From the attack model this is looking at no; cold storage LUKS encryption is safe.
The downside of having encryption done on the CPU is that it has a max throughput and latency burden (even with AES acceleration) which isn't a problem for SATA devices (both HDD & SSD) but it is with new high-end NVMe drives that can see througput in excess of 1GB/s.
On the other hand, LUKS still has it's own attack methods when a volume is opened (cold->hot). If the keyfile/password is stored on a seperate drive or entered manually, the interface (USB keyboard, SATA connection, motherboard chipset, etc) could be exploited to retrieve the key in cleartext. If the key is stored or tied to the machines TPM, then it's up in the air as to wheter Intel/AMD + the motherboard's manufacture didn't leave a flaw somewhere. i.e How much more secure is the mobo/CPU TPM than the OPAL/ATA based encryption found on these drives?

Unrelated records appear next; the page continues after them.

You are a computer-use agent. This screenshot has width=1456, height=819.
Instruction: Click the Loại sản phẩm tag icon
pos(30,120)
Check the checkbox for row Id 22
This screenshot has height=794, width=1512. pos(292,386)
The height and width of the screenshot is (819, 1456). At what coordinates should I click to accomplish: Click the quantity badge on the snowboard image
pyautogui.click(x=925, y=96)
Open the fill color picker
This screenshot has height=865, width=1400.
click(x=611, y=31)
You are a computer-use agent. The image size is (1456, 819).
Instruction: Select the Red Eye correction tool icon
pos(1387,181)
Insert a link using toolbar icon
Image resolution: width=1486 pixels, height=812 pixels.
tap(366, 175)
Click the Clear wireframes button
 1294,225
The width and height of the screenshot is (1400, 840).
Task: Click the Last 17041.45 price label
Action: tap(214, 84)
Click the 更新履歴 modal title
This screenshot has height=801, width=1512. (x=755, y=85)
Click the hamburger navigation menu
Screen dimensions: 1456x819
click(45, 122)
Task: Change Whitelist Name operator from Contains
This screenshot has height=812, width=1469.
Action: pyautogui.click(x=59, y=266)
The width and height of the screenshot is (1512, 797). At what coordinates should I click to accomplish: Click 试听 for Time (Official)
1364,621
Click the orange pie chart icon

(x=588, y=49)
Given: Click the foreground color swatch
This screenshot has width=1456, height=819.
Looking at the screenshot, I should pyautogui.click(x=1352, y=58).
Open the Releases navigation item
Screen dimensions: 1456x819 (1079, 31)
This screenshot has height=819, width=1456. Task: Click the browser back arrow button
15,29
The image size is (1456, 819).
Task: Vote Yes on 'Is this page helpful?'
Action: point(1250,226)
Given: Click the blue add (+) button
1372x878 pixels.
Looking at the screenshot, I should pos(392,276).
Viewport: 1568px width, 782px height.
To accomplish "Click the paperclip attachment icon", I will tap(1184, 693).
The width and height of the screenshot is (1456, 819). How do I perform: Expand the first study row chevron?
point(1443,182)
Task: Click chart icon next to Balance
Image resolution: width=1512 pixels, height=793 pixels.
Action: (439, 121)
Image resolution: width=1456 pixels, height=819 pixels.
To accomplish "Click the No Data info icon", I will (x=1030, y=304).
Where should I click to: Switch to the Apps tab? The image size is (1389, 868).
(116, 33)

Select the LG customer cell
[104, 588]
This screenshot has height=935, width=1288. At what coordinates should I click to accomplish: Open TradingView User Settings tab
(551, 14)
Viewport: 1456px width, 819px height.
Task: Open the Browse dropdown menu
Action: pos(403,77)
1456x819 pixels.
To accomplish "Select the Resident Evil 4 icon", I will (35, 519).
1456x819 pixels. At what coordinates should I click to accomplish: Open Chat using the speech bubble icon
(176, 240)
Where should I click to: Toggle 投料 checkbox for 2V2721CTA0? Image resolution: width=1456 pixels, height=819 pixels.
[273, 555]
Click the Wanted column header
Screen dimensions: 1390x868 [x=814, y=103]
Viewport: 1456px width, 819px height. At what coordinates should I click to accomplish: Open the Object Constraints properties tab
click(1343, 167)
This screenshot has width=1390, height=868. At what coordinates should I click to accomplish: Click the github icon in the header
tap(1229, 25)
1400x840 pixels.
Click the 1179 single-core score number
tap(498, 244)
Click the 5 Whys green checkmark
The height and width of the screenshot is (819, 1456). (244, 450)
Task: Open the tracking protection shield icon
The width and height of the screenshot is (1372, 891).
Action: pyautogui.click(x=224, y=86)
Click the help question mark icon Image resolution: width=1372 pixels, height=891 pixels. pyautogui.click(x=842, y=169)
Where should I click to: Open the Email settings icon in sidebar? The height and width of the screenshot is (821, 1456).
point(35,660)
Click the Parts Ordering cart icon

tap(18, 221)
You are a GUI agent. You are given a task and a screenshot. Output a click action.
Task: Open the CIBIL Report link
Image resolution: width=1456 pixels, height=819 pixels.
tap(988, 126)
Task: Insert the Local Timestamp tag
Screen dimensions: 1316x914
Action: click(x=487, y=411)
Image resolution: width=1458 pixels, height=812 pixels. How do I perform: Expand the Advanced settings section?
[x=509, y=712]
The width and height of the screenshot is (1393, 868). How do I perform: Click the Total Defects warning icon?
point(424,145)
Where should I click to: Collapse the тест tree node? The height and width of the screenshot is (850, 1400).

The question is whether or not other full-disk encryption implementations defer to on=device encryption hardware if present. As the paper notes, with the advent of embedded AES instructions in Intel processors, there is little or no performance advantage to doing so, and given the near-certainty that a crypto implementation done by a company or group that isn't a crypto-specialist is going to be flawed, it will likely compromise security to do so.
There may not be an IO performance disadvantage to using Intel AES-NI for dmcrypt, versus in-hardware (in the drive). But there is a CPU performance impact when using it. I see ~22% x4 thread (~88% CPU out of 400%) for kcryptd processes when fully utilizing reads or writes for a single laptop hard drives at ~140MB/s with an Intel Pentium N3700 in an Intel NUC. That's obviously not a very substantial CPU. But it is nevertheless a fairly substantial CPU hit. The spare CPU cycles are available so it doesn't have an actual impact on this system.
Anyway, neither kernel fscrypt, nor dmcrypt have any dependency on drive embedded crypto. They do use AES-NI or equivalent, if available and if that support is compiled into the kernel.